The tablet is finally here and it was quickly followed by the normal reaction to new Apple product releases: disappointment and disapproval by the public – despite the fact that they haven’t seen the product in person or tried it for themselves.
Think back to the days before the iPhone. People carried around Motorola Razr’s or Nokia 3390′s and never gave a second thought to the technological possibilities. Then the iPhone was announced for the low price of $600 for 4GB and the public laughed their collective heads off. “No buttons? Touch screen? Take it home to activate? $30 a month just for the data plan? No picture messaging? No user-replaceable battery?” The complaints rolled on and on, and the product was seen as a failure before it was even seen in public. Fast forward only a couple years, and we see the best phone company in the world as Apple, and all other companies are struggling to catch up to the level Apple was three years ago!

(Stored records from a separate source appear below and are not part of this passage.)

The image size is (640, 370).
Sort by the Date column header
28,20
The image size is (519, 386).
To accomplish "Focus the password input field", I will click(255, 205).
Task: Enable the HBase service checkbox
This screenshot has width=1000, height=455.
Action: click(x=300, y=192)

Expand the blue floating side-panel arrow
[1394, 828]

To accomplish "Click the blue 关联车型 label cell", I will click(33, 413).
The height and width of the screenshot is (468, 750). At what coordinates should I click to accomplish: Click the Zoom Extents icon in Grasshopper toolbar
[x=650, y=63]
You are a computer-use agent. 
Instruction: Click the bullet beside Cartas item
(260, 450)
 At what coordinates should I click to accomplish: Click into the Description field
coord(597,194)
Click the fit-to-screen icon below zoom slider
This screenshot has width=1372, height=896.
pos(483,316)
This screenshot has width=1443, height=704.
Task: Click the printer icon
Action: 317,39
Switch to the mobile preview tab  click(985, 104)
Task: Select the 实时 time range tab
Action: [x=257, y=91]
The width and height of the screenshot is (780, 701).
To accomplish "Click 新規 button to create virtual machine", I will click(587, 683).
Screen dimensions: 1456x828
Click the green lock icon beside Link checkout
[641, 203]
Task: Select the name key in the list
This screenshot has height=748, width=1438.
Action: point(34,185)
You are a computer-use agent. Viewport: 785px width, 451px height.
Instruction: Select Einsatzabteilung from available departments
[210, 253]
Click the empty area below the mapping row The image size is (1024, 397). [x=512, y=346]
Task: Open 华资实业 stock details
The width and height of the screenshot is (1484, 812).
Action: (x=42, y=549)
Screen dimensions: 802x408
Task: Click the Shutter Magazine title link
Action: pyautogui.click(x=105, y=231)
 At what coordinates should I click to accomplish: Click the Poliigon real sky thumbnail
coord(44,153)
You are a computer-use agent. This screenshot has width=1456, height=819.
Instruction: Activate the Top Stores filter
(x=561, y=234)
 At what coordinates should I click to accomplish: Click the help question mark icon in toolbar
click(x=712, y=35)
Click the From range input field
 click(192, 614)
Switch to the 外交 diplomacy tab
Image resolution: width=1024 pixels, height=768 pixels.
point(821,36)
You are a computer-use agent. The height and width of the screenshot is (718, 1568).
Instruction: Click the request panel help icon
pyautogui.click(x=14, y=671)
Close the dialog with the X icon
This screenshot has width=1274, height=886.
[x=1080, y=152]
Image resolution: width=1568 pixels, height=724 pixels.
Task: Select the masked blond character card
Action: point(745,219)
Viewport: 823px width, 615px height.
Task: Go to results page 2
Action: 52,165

Go back a half-dozen years now. Music was primarily consumed via CD players. While the MP3 format was just beginning to take off, the primary way of getting those file to-go was burning it to a CD which could only fit 80 minutes or 20 tracks worth of music. There were MP3 players, but they were expensive, clumsy and difficult to manage music with. Then a little thing called the iPod came out. Again, the complaints rolled out: “No CD support? Only works with iTunes? Doesn’t use AA batteries? I have to plug into my computer every time I want to change my music?” Of course, we all know the ending on this one. Apple owns over 95% of the MP3 player market and has made larger, richer companies like Sony, Microsoft and Samsung look like a bunch of fools who don’t know anything about technology and the needs of the consumer.
The iPad is the third product that Apple has released since its resurgence that we can safely define as revolutionary. And the haters can hate by saying things like “It’s just a big iPod touch, what’s special? No USB ports? No webcam? No multitasking?” But the truth is the iPad can’t fail, it’s too good of a product to not succeed.
This is the first computer every produced that’s over 9 inches that doesn’t have a keyboard. That’s huge! Everything the MacBook Air wanted to be, the iPad is. It’s less that 2 pounds and is thinner than a spiral notebook, it’s the first computer we can truly define as portable. It runs the same software as the iPhone, but is much better for media consumption. The screen is finally big enough for users to read articles and material without having to constantly zoom in and out or horizontally scroll. You can finally watch movies on a screen which doesn’t need you to squint to see – and it’s also the first movie watching platform without an annoying hardware attachment like a keyboard or playback controls, everything is virtual which saves enormous space and prevents hardware failure.
We’ve all watched Minority Report or Avatar and have seen the tablet computer featured prominently in Hollywood. This is a step towards that direction. The keyboard and mice are going the way of the VCR and CD. The more hardware we eliminate, the more space we have for precious screen real estate and the lower we can drive costs – since there’s less to manufacture.
The very people complaining about the iPad probably own an iPod, iPhone and MacBook of some sort. They will also be the ones heading to a local Apple Store to pick an iPad up a couple years down the road from now. Tablet computing is the future, computers are no longer about programs, running applications and hoarding massive hard drive space. It’s now about online programming, running things through your web browser and consuming media/content through the new medium – the internet; after all, people these days have more tabs open at one time than they have programs open, a trend which came about only a couple years ago.
Yes, there’s nothing the iPad can do that your laptop can’t. But there are key features that the iPad can do better than any laptop on the market today can. Surfing the web, replying to emails, watching movies, reading books and other activities will be executed in a fashion and level never before accomplished on the iPad.
The iPad and the copycat tablets which will undoubtedly follow it are the future of computing. It’s a matter of when, not if, the general public embraces this trend as they have with the iPhone and iPod.
And please, before complaining about the product, please at least try it. Because if history is any indication, Apple is pretty darn good at getting things right and making the critics look foolish.